I think it’s just not natural to suspect your nephew or someone you think you know so well.

But no, with hindsight he was so cunning and clever and had used such strong coercive behaviour with my daughter, she would never have opened up to anyone about what had happened. It only stopped when he was interrupted one day while the abuse was happening.

It took months and years to understand how I could have missed it, only to eventually understand that he fooled not only me, my wife, brothers, sisters, aunts and uncles, mum and dad, as well as his friends – literally everyone who knows him.

The reason is (in my view) that he was able to cover his tracks completely. As I said, this side was completely different to the person I’d thought I knew.

My wife and (more importantly, I suppose) my daughter never blamed me for not seeing it. I however, for those months and years knew I WAS to blame.

That feeling of guilt has changed over time though.

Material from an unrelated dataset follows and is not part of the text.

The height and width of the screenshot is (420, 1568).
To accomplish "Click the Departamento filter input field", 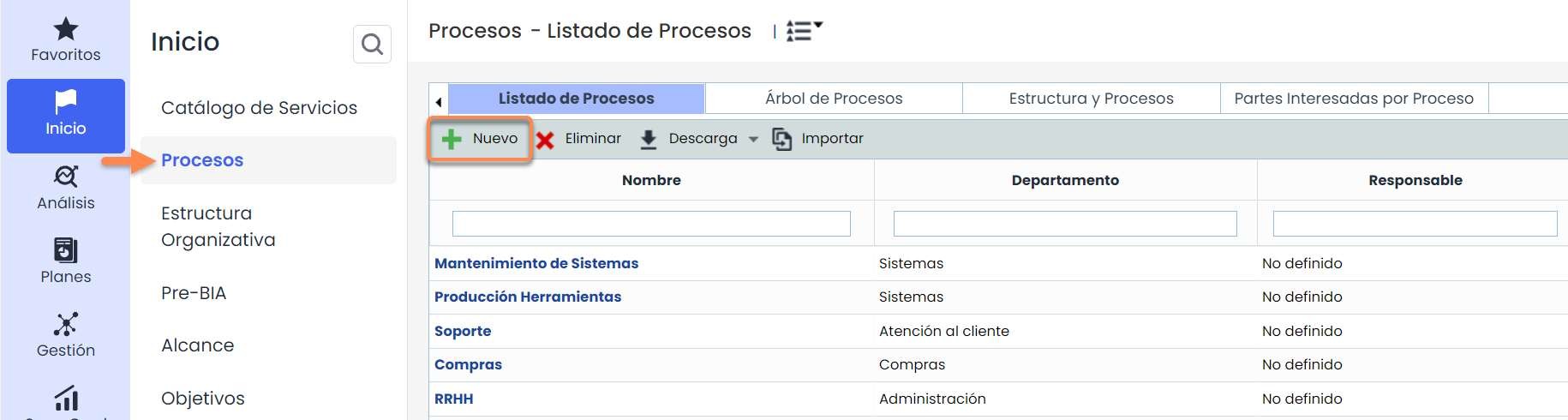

I think what helped was speaking to the people I’m closest to. Normally for me that would have been my sister, but because she was part of it that wasn’t possible. I talked a lot to my wife. I also spoke initially to one good friend who I knew I could speak to about it. We had a family support worker at The Green House very early on too. She gave advice and later on conversations that felt like therapy.

I think it was from thinking it through, and thinking it through with others, that made me rationalise it differently – every one of them kept helping me see that I hadn’t seen it, of course I hadn’t expected it, and the pain and anguish was caused by his actions, not mine.

The police reiterated that too – I think we were really lucky with the police in the advice they gave and the ears they listened with. Even our doctor was helpful. So in a way we were lucky with that, I know some people don’t have that.

Me and my wife are talkers, so that really helps us. I think if you’re not a talker to have to step into this sh*t-show and not be able to open up must be even harder. I’d say if someone is like that it’d be worth them trying to find someone they can open up to.

Everyone that I was speaking to kept saying the same thing – that it wasn’t me, it wasn’t me letting her down, it was purely and simply about his actions and the pain they caused. I hadn’t done wrong, he had fooled everyone.  As a collective of friends, The Green House, and the police I kept hearing this and eventually it was like the penny dropped.

Every situation is different. Every persons experiences are different and everyone’s way of dealing with things is different. What I took from this whole situation is there ARE people (friends or professionals) who can get you to see things clearly as an “outsider” and they can help re-focus and to come out of the fog.